WHAT YOU HAVE TO DO
Within the entries below, find each line containing the word "width" and copy it.

[Records from a data source]
=====

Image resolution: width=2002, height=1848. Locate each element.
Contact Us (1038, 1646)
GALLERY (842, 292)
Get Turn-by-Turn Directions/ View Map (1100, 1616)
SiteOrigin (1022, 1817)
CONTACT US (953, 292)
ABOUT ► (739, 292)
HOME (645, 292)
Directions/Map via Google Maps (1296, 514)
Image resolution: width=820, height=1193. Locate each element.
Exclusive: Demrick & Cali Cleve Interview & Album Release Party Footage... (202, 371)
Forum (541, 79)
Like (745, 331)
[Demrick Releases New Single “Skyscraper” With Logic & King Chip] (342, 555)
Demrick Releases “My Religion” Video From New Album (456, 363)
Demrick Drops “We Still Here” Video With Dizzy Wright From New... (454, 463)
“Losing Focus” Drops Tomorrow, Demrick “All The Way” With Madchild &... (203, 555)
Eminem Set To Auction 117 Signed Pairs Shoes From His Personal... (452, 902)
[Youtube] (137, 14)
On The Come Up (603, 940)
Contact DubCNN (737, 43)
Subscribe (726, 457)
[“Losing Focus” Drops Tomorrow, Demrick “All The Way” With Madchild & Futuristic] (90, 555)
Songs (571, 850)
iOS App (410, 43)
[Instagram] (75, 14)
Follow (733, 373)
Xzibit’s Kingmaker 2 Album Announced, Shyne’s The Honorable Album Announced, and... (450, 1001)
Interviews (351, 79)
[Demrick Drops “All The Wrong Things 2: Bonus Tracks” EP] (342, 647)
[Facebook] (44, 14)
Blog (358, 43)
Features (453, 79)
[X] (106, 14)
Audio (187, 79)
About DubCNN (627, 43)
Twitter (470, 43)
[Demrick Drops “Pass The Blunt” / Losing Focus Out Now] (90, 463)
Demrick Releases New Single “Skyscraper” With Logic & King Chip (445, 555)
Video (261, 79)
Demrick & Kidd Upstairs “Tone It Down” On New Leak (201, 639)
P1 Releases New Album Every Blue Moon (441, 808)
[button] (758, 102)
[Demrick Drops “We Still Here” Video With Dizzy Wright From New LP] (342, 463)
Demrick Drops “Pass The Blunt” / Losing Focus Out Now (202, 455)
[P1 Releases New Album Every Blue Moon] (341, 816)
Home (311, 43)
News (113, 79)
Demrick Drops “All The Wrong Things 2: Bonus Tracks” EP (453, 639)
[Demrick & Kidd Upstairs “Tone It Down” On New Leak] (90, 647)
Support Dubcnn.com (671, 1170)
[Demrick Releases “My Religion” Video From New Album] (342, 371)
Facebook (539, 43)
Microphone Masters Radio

=====

ANSWER SECTION
Image resolution: width=2002, height=1848. Locate each element.
Image resolution: width=820, height=1193. Locate each element.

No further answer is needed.